When start_isolate_page_range() returned -EBUSY in __offline_pages(), it
calls memory_notify(MEM_CANCEL_OFFLINE, &arg) with an uninitialized
"arg". As the result, it triggers warnings below. Also, it is only
necessary to notify MEM_CANCEL_OFFLINE after MEM_GOING_OFFLINE.

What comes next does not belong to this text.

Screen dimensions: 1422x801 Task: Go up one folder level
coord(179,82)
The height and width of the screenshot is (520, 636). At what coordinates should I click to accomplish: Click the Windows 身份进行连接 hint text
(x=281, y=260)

page:ffffea0001200000 count:1 mapcount:0 mapping:0000000000000000
index:0x0
flags: 0x3fffe000001000(reserved)
raw: 003fffe000001000 ffffea0001200008 ffffea0001200008 0000000000000000
raw: 0000000000000000 0000000000000000 00000001ffffffff 0000000000000000
page dumped because: unmovable page
WARNING: CPU: 25 PID: 1665 at mm/kasan/common.c:665
kasan_mem_notifier+0x34/0x23b
CPU: 25 PID: 1665 Comm: bash Tainted: G W 5.0.0+ #94
Hardware name: HP ProLiant DL180 Gen9/ProLiant DL180 Gen9, BIOS U20
10/25/2017
RIP: 0010:kasan_mem_notifier+0x34/0x23b
RSP: 0018:ffff8883ec737890 EFLAGS: 00010206
RAX: 0000000000000246 RBX: ff10f0f4435f1000 RCX: f887a7a21af88000
RDX: dffffc0000000000 RSI: 0000000000000020 RDI: ffff8881f221af88
RBP: ffff8883ec737898 R08: ffff888000000000 R09: ffffffffb0bddcd0
R10: ffffed103e857088 R11: ffff8881f42b8443 R12: dffffc0000000000
R13: 00000000fffffff9 R14: dffffc0000000000 R15: 0000000000000000
CS: 0010 DS: 0000 ES: 0000 CR0: 0000000080050033
CR2: 0000560fbd31d730 CR3: 00000004049c6003 CR4: 00000000001606a0
Call Trace:
notifier_call_chain+0xbf/0x130
__blocking_notifier_call_chain+0x76/0xc0
blocking_notifier_call_chain+0x16/0x20
memory_notify+0x1b/0x20
__offline_pages+0x3e2/0x1210
offline_pages+0x11/0x20
memory_block_action+0x144/0x300
memory_subsys_offline+0xe5/0x170
device_offline+0x13f/0x1e0
state_store+0xeb/0x110
dev_attr_store+0x3f/0x70
sysfs_kf_write+0x104/0x150
kernfs_fop_write+0x25c/0x410
__vfs_write+0x66/0x120
vfs_write+0x15a/0x4f0
ksys_write+0xd2/0x1b0
__x64_sys_write+0x73/0xb0
do_syscall_64+0xeb/0xb78
entry_SYSCALL_64_after_hwframe+0x44/0xa9
RIP: 0033:0x7f14f75cc3b8
RSP: 002b:00007ffe84d01d68 EFLAGS: 00000246 ORIG_RAX: 0000000000000001
RAX: ffffffffffffffda RBX: 0000000000000008 RCX: 00007f14f75cc3b8
RDX: 0000000000000008 RSI: 0000563f8e433d70 RDI: 0000000000000001
RBP: 0000563f8e433d70 R08: 000000000000000a R09: 00007ffe84d018f0
R10: 000000000000000a R11: 0000000000000246 R12: 00007f14f789e780
R13: 0000000000000008 R14: 00007f14f7899740 R15: 0000000000000008
Fixes: 7960509329c2 ("mm, memory_hotplug: print reason for the offlining failure")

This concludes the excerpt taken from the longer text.